The second exhumation took place ten years later, in 1919. The two doctors, this time, were famous primary and each, after the reconnaissance, was isolated in a room to write his report without consulting with his colleague. The situation, both wrote, had remained the same as the previous time: no sign of dissolution, no unpleasant smell. The only difference was a certain darkening of the skin, probably due to the washing of the corpse, ten years earlier.

The third and final reconnaissance was in 1925, on the eve of the beatification. Forty-six years after his death - and in the usual presence of not only religious, but also health and civil authorities - the autopsy could proceed without difficulty on the corpse, still intact.
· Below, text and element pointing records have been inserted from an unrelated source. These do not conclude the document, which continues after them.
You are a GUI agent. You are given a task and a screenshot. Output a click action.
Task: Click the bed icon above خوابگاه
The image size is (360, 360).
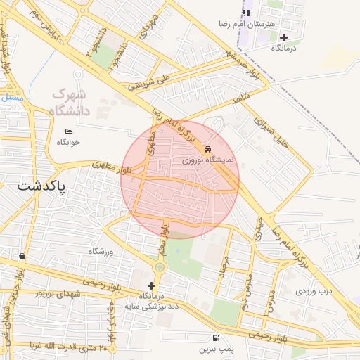coord(68,131)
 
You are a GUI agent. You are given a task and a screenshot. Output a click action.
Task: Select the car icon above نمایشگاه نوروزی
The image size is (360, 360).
coord(207,149)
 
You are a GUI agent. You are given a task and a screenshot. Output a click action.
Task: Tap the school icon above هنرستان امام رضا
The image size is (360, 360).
coord(246,13)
The two luminaries who practiced it then published a report in a scientific journal, where they signaled to colleagues' attention the fact (which they considered "more than ever inexplicable") of the perfect preservation of the internal organs too, including the liver, intended more than any other body part to a rapid decomposition. Given the situation, it was decided to keep accessible to the eye that body that appeared not of a dead woman, but of a sleeper waiting for awakening. A light mask was applied to the face and hands, but only because it was feared that visitors would be struck by the darkened skin and eyes, intact under the eyelids, but a little sunken.

It is certain, however, that under that sort of make-up and under that ancient dress of the "Sisters of charity", there is really the Bernadette who died in 1879, mysteriously and forever fixed in a beauty that time does not he took away but returned. A few years ago, for a documentary for Rai Tre, I was allowed to shoot close-up images never allowed before at night, so as not to disturb the pilgrims. A nun opened the case glass, a goldsmith's masterpiece. Hesitantly, I touched one of the tiny Santa's small arms with a finger. The immediate sensation of elasticity and freshness of that meat, dead for the "world" for more than 120 years, remains for me among the indelible emotions. Indeed, between Unitalsi and Oftal they do not seem to be wrong in wanting to draw attention to Nevers' enigma, often ignored by the crowds converging on the Pyrenees.